#  >  > Living And Legal Affairs In Thailand >  >  > Farming & Gardening In Thailand >  >  > Thailands Zoos and Animals >  >  We thought it was a big snake!

## Sumocakewalk

And you know what? It turned out to be a pretty big one!

Last night I was sitting at the computer at around 10PM when the dogs began to make a big commotion out front. Turns out it was the neighbor from across the soi trying to get my attention. This is the same neighbor who assisted me with a cobra capture earlier this year (https://teakdoor.com/thailands-zoos-a...ml#post2786682).

He was very excited and talking rapidly in Thai, which I mostly cannot understand. I eventually made out the words ngu (snake) and yai (big) and figured that he needed my help to capture a snake at his house. I went to grab the snake catcher tool that we used for the cobra and brought it to show him. He gestured to his thigh and said yai again, indicating he thought the snake catcher was not big enough. So I went back and grabbed the larger king cobra sized catcher and went along with him to his house with both catchers in hand.

Data below:
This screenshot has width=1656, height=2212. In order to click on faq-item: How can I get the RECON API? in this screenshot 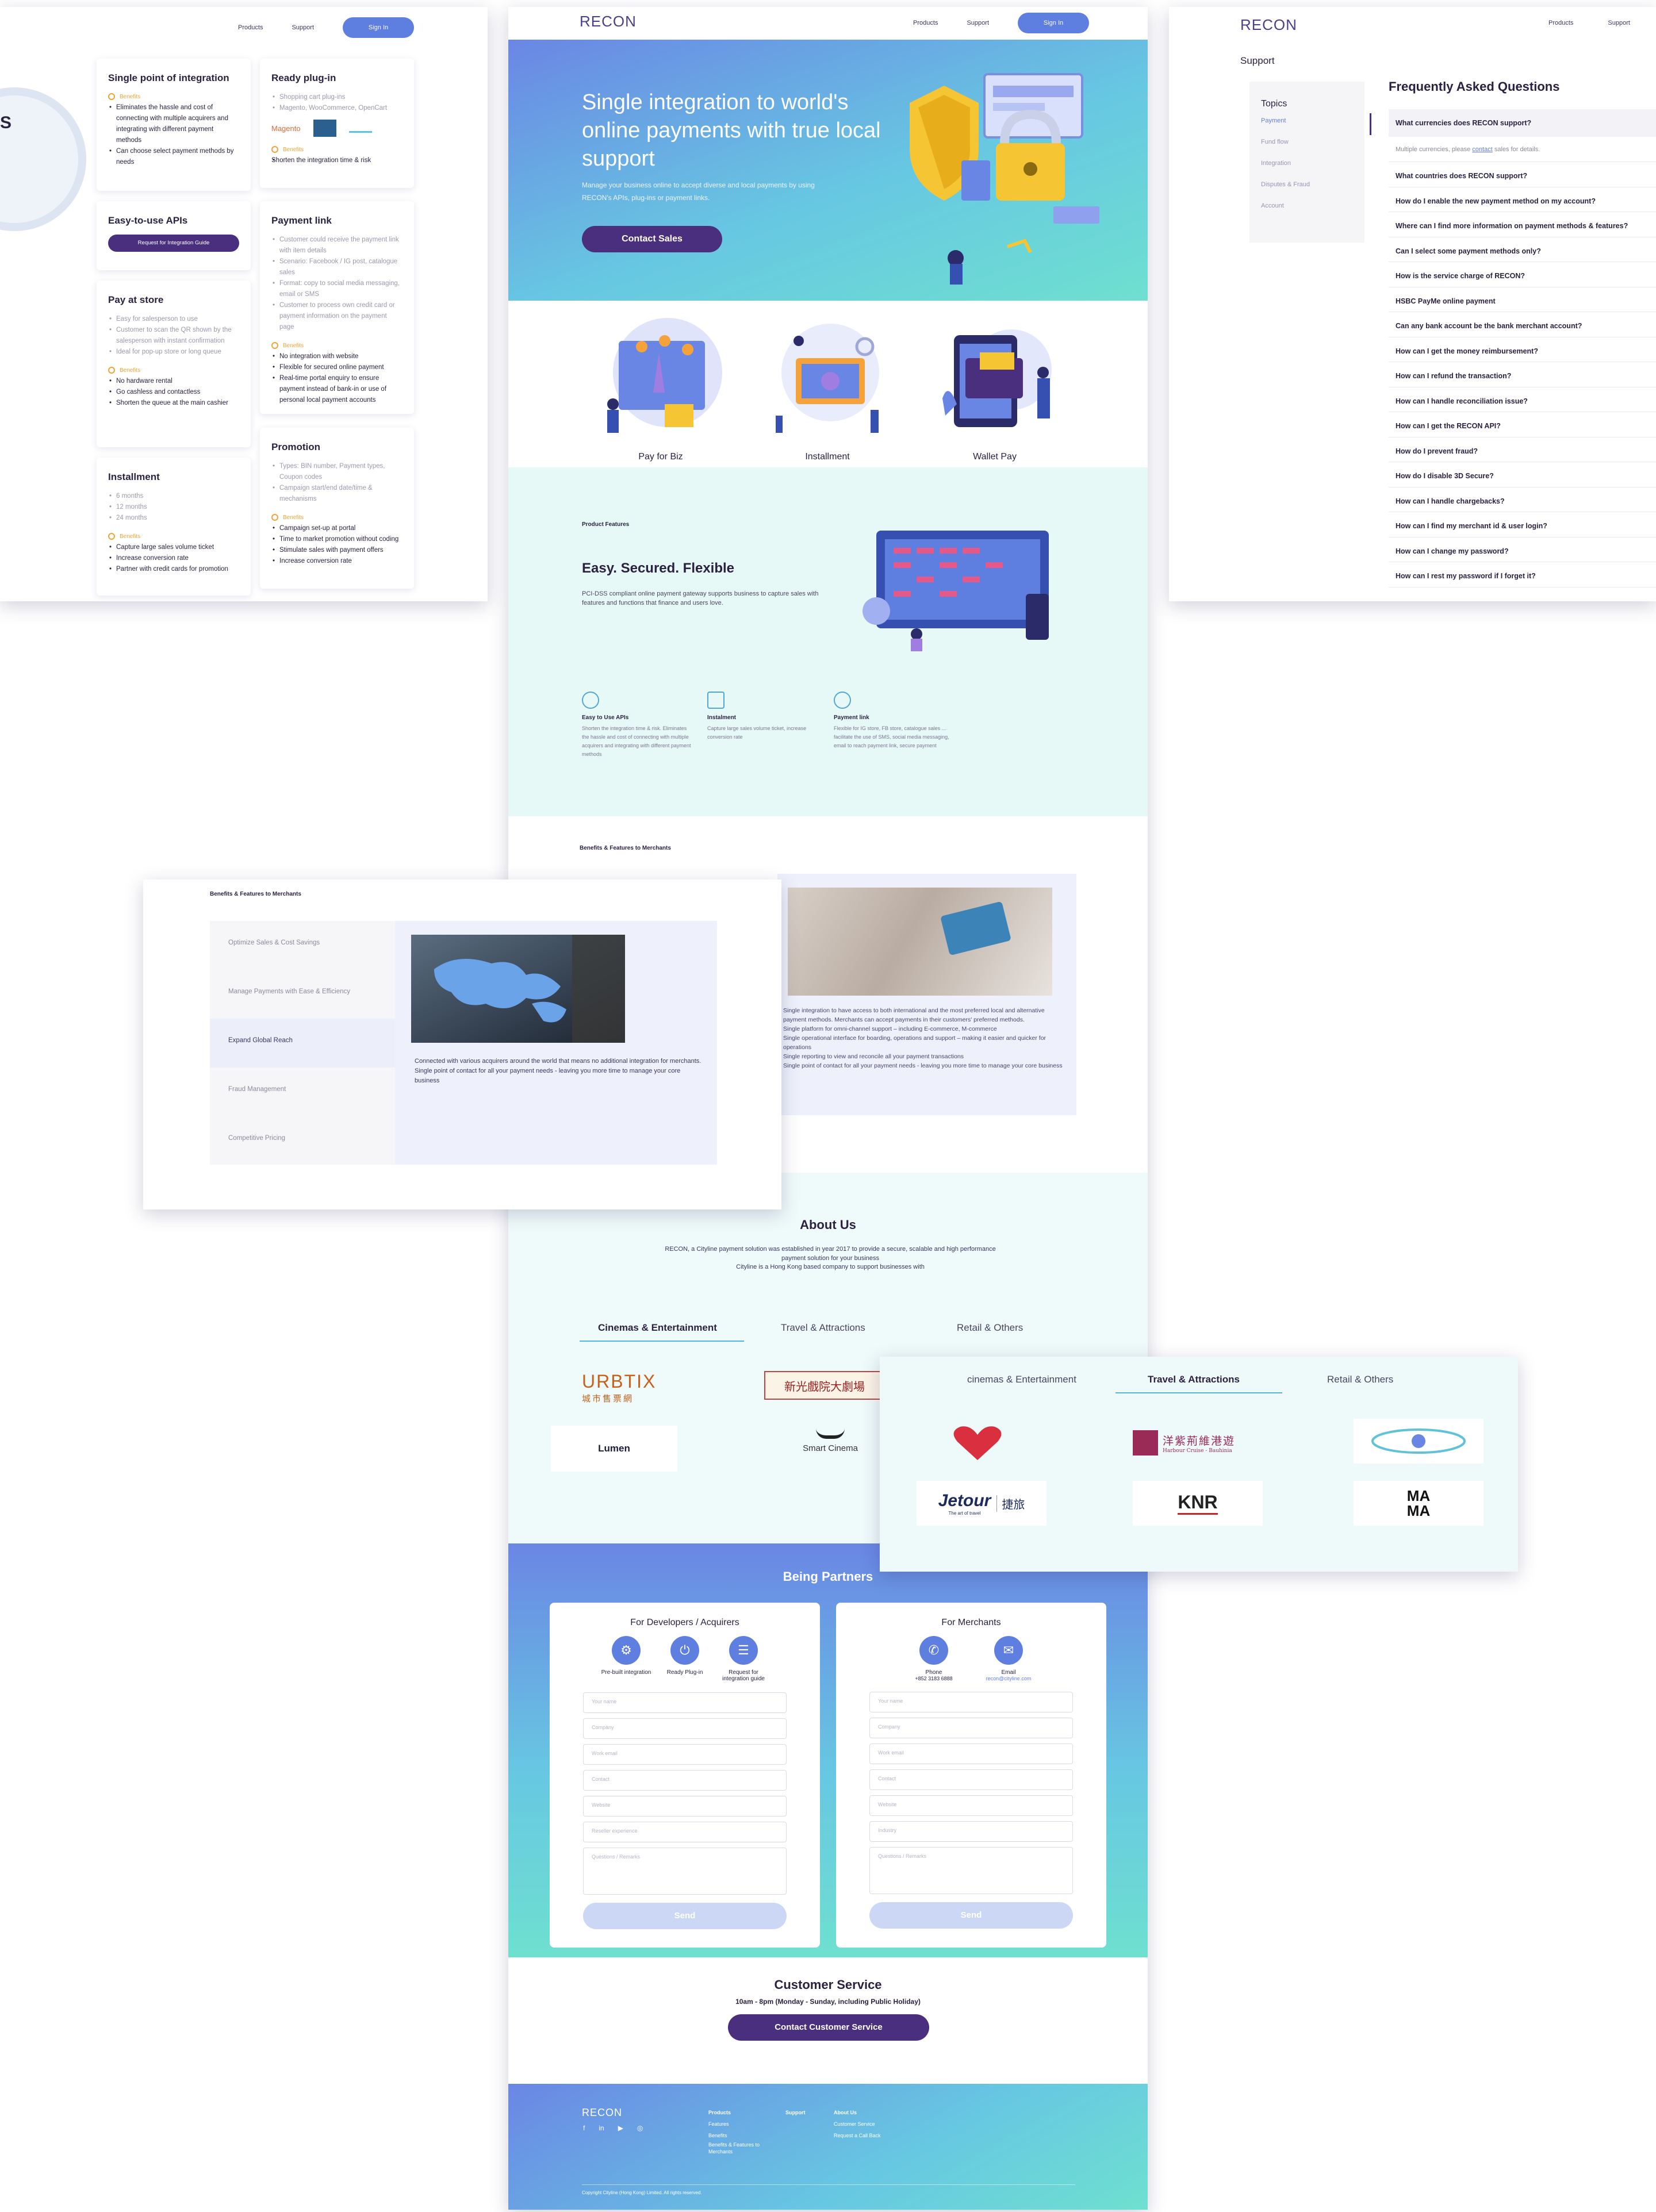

Tasks to perform:
**1.** Translate this sentence from the snake forum post into Spanish: "He was very excited and talking rapidly in Thai, which I mostly cannot understand."
**2.** In the snake forum post, which Thai word did the writer recognize as meaning "big"?
**3.** Pick up the snake forum post after its last sentence and continue it.

Activity answers:
**1.** Estaba muy emocionado y hablaba rápidamente en tailandés, que en su mayor parte no entiendo.

**2.** Yai.

**3.**
When we got to the back of his house, there were already 4 or 5 people trying to get at the snake beneath a pile of wooden beams. I could see that it was a kind of python called a reticulated, based on the pattern on it's body and orange colored head and eyes. This type of python can attain the greatest length of any kind of snake if it's a very large specimen (6+ meters according to wikipedia). The pattern and iridescent sheen of its skin makes for a beautiful animal if you appreciate such things.

The neighbor motioned to the trees overhead which led me to believe someone had spotted it while it was coming down to ground level. I asked that they not hurt the snake and the neighbor seemed to know what I was talking about and pointed to a burlap bag. I handed the king cobra sized catcher to the neighbor's brother and went back to my house to grab my camera.

When I returned, I was able to get several photos of them trying to work the snake from under the beams. They managed to get the catcher around the snake's neck after a while, but still could not get it to budge. Then someone tossed a cloth over the snake's head, which seemed to disorient the snake and calm it. From that point they were able to gradually work it out by steadily pulling it from the front.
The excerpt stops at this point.